* _Given text_:
━━━━━━━━━━━━━━━━━━━━━━━━━━━━━━
Each count ratio reflects the change in the odds of making a responsible claim (ClaimNbResp) associated with a one-unit increase in the predictor variable, relative to the reference category. For example, a count ratio of 0.56 for drivers aged 25-40 indicates that the odds of making a responsible claim for this age group are approximately -44% lower compared to the reference category, which consists of drivers younger than 25. Similarly, for drivers aged 40-60, the odds decrease by -23% relative to the reference category.

However, as drivers age beyond 60, the data suggests that the likelihood of making a responsible claim increases. This pattern indicates that while middle-aged drivers (25-60) have lower odds of making a responsible claim compared to younger drivers, the odds begin to rise in older age groups, suggesting an increased risk of responsible claims as age advances.

code to create the table
# Create a tidy data frame for the zero-inflation model coefficients
tidy_zero <- summary_reg$coefficients$zero |>
  as.data.frame() |>
  mutate(significance = case_when(
    `Pr(>|z|)` < 0.001 ~ "***",
    `Pr(>|z|)` < 0.01 ~ "**",
    `Pr(>|z|)` < 0.05 ~ "*",
    `Pr(>|z|)` < 0.1 ~ ".",
    TRUE ~ ""
  ))

kable(tidy_zero, format = "html", escape = FALSE) |>
  kable_styling(full_width = FALSE) |>
  add_footnote(c("Significance levels : *** p < 0.001, ** p < 0.01, * p < 0.05, . < 0.05"),
               notation = "none")
━━━━━━━━━━━━━━━━━━━━━━━━━━━━━━
* _Material provided_:
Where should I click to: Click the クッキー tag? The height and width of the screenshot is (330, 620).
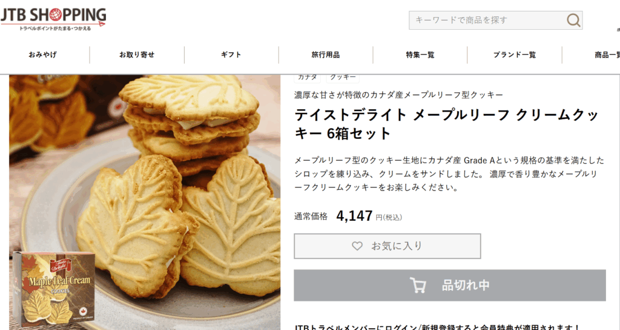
━━━━━━━━━━━━━━━━━━━━━━━━━━━━━━
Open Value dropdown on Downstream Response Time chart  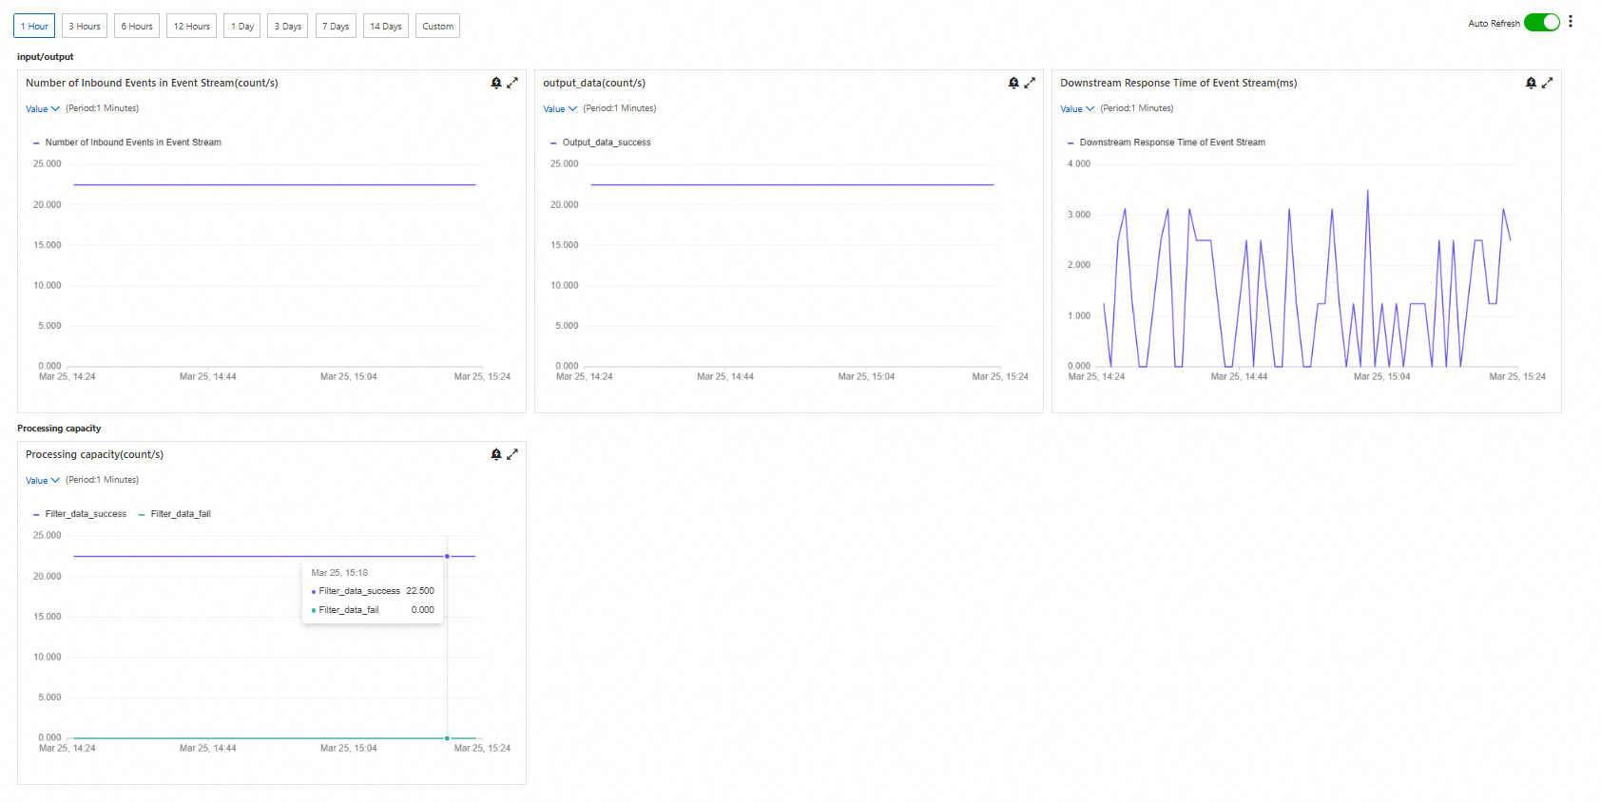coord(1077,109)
━━━━━━━━━━━━━━━━━━━━━━━━━━━━━━
* _Problem statement_:
Write out the stretch of the driver-claims text from "However, as drivers" through "as age advances.". The rows are not needed for anything here.

* _Output of the task_:
However, as drivers age beyond 60, the data suggests that the likelihood of making a responsible claim increases. This pattern indicates that while middle-aged drivers (25-60) have lower odds of making a responsible claim compared to younger drivers, the odds begin to rise in older age groups, suggesting an increased risk of responsible claims as age advances.